*SHORT TASK*: Give the lines below as a JSON list of strings, one string for each line, with blank lines left out.

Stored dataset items
>>>>>

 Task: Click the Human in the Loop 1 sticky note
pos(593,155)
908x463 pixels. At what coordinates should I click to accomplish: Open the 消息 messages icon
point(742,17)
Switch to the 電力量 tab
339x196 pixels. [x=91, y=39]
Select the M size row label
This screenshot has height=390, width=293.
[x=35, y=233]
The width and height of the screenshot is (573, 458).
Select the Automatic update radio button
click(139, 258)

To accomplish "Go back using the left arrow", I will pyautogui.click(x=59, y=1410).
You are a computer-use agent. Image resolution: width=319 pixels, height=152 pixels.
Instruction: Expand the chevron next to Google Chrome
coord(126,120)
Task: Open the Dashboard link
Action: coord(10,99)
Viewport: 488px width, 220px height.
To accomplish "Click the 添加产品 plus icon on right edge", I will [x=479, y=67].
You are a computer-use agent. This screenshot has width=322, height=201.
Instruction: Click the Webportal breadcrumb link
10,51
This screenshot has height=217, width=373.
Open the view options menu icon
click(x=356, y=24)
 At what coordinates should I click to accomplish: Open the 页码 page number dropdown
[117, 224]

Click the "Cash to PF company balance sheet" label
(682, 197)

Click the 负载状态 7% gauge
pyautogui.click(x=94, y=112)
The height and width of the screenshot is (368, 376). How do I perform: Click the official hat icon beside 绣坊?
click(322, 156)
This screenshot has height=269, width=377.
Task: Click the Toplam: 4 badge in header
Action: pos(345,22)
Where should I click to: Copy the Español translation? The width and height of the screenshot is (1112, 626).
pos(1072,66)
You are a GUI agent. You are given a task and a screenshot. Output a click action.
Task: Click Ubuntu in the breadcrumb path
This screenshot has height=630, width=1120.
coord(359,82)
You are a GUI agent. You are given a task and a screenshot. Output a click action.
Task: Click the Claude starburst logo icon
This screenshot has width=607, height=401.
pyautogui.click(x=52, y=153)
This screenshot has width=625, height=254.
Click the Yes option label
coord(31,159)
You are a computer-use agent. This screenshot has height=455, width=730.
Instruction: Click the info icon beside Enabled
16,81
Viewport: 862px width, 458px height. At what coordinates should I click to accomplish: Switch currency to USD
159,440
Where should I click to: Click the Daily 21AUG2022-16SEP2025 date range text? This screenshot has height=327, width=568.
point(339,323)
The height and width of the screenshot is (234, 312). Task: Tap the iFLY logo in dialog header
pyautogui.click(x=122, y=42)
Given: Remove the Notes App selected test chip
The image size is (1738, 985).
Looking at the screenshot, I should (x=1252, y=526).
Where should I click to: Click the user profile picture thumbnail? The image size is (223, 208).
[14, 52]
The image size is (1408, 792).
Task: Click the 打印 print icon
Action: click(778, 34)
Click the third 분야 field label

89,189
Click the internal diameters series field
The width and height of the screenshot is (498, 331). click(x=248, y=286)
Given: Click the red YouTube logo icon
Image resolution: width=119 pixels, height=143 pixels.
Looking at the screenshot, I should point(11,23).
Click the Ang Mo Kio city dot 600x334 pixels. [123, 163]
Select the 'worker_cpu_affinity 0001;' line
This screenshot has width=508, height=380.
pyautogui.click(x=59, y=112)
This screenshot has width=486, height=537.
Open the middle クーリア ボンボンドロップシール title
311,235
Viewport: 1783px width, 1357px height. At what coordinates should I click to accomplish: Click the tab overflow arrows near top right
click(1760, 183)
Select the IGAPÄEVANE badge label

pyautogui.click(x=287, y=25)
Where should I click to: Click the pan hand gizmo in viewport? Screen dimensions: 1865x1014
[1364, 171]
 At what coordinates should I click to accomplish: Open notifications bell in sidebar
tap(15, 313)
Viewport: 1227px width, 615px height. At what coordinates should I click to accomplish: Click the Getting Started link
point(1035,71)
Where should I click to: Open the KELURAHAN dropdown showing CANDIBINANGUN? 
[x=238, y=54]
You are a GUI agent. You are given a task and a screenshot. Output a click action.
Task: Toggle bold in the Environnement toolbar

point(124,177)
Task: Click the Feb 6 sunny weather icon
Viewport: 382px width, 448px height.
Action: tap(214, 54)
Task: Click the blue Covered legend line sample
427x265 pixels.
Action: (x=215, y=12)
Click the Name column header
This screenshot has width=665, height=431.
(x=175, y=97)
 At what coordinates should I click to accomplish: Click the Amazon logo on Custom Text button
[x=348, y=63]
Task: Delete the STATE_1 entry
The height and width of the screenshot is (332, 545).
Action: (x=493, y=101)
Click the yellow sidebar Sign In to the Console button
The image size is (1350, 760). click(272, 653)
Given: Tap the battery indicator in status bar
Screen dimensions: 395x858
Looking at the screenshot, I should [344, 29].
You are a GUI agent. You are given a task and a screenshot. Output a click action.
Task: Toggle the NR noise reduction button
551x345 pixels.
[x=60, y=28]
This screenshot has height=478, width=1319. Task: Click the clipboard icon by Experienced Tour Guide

<<<<<

*RESULT OF THE EXERCISE*:
[
  " Task: Click the Human in the Loop 1 sticky note",
  "pos(593,155)",
  "908x463 pixels. At what coordinates should I click to accomplish: Open the 消息 messages icon",
  "point(742,17)",
  "Switch to the 電力量 tab",
  "339x196 pixels. [x=91, y=39]",
  "Select the M size row label",
  "This screenshot has height=390, width=293.",
  "[x=35, y=233]",
  "The width and height of the screenshot is (573, 458).",
  "Select the Automatic update radio button",
  "click(139, 258)",
  "To accomplish \"Go back using the left arrow\", I will pyautogui.click(x=59, y=1410).",
  "You are a computer-use agent. Image resolution: width=319 pixels, height=152 pixels.",
  "Instruction: Expand the chevron next to Google Chrome",
  "coord(126,120)",
  "Task: Open the Dashboard link",
  "Action: coord(10,99)",
  "Viewport: 488px width, 220px height.",
  "To accomplish \"Click the 添加产品 plus icon on right edge\", I will [x=479, y=67].",
  "You are a computer-use agent. This screenshot has width=322, height=201.",
  "Instruction: Click the Webportal breadcrumb link",
  "10,51",
  "This screenshot has height=217, width=373.",
  "Open the view options menu icon",
  "click(x=356, y=24)",
  " At what coordinates should I click to accomplish: Open the 页码 page number dropdown",
  "[117, 224]",
  "Click the \"Cash to PF company balance sheet\" label",
  "(682, 197)",
  "Click the 负载状态 7% gauge",
  "pyautogui.click(x=94, y=112)",
  "The height and width of the screenshot is (368, 376). How do I perform: Click the official hat icon beside 绣坊?",
  "click(322, 156)",
  "This screenshot has height=269, width=377.",
  "Task: Click the Toplam: 4 badge in header",
  "Action: pos(345,22)",
  "Where should I click to: Copy the Español translation? The width and height of the screenshot is (1112, 626).",
  "pos(1072,66)",
  "You are a GUI agent. You are given a task and a screenshot. Output a click action.",
  "Task: Click Ubuntu in the breadcrumb path",
  "This screenshot has height=630, width=1120.",
  "coord(359,82)",
  "You are a GUI agent. You are given a task and a screenshot. Output a click action.",
  "Task: Click the Claude starburst logo icon",
  "This screenshot has width=607, height=401.",
  "pyautogui.click(x=52, y=153)",
  "This screenshot has width=625, height=254.",
  "Click the Yes option label",
  "coord(31,159)",
  "You are a computer-use agent. This screenshot has height=455, width=730.",
  "Instruction: Click the info icon beside Enabled",
  "16,81",
  "Viewport: 862px width, 458px height. At what coordinates should I click to accomplish: Switch currency to USD",
  "159,440",
  "Where should I click to: Click the Daily 21AUG2022-16SEP2025 date range text? This screenshot has height=327, width=568.",
  "point(339,323)",
  "The height and width of the screenshot is (234, 312). Task: Tap the iFLY logo in dialog header",
  "pyautogui.click(x=122, y=42)",
  "Given: Remove the Notes App selected test chip",
  "The image size is (1738, 985).",
  "Looking at the screenshot, I should (x=1252, y=526).",
  "Where should I click to: Click the user profile picture thumbnail? The image size is (223, 208).",
  "[14, 52]",
  "The image size is (1408, 792).",
  "Task: Click the 打印 print icon",
  "Action: click(778, 34)",
  "Click the third 분야 field label",
  "89,189",
  "Click the internal diameters series field",
  "The width and height of the screenshot is (498, 331). click(x=248, y=286)",
  "Given: Click the red YouTube logo icon",
  "Image resolution: width=119 pixels, height=143 pixels.",
  "Looking at the screenshot, I should point(11,23).",
  "Click the Ang Mo Kio city dot 600x334 pixels. [123, 163]",
  "Select the 'worker_cpu_affinity 0001;' line",
  "This screenshot has width=508, height=380.",
  "pyautogui.click(x=59, y=112)",
  "This screenshot has width=486, height=537.",
  "Open the middle クーリア ボンボンドロップシール title",
  "311,235",
  "Viewport: 1783px width, 1357px height. At what coordinates should I click to accomplish: Click the tab overflow arrows near top right",
  "click(1760, 183)",
  "Select the IGAPÄEVANE badge label",
  "pyautogui.click(x=287, y=25)",
  "Where should I click to: Click the pan hand gizmo in viewport? Screen dimensions: 1865x1014",
  "[1364, 171]",
  " At what coordinates should I click to accomplish: Open notifications bell in sidebar",
  "tap(15, 313)",
  "Viewport: 1227px width, 615px height. At what coordinates should I click to accomplish: Click the Getting Started link",
  "point(1035,71)",
  "Where should I click to: Open the KELURAHAN dropdown showing CANDIBINANGUN? ",
  "[x=238, y=54]",
  "You are a GUI agent. You are given a task and a screenshot. Output a click action.",
  "Task: Toggle bold in the Environnement toolbar",
  "point(124,177)",
  "Task: Click the Feb 6 sunny weather icon",
  "Viewport: 382px width, 448px height.",
  "Action: tap(214, 54)",
  "Task: Click the blue Covered legend line sample",
  "427x265 pixels.",
  "Action: (x=215, y=12)",
  "Click the Name column header",
  "This screenshot has width=665, height=431.",
  "(x=175, y=97)",
  " At what coordinates should I click to accomplish: Click the Amazon logo on Custom Text button",
  "[x=348, y=63]",
  "Task: Delete the STATE_1 entry",
  "The height and width of the screenshot is (332, 545).",
  "Action: (x=493, y=101)",
  "Click the yellow sidebar Sign In to the Console button",
  "The image size is (1350, 760). click(272, 653)",
  "Given: Tap the battery indicator in status bar",
  "Screen dimensions: 395x858",
  "Looking at the screenshot, I should [344, 29].",
  "You are a GUI agent. You are given a task and a screenshot. Output a click action.",
  "Task: Toggle the NR noise reduction button",
  "551x345 pixels.",
  "[x=60, y=28]",
  "This screenshot has height=478, width=1319. Task: Click the clipboard icon by Experienced Tour Guide"
]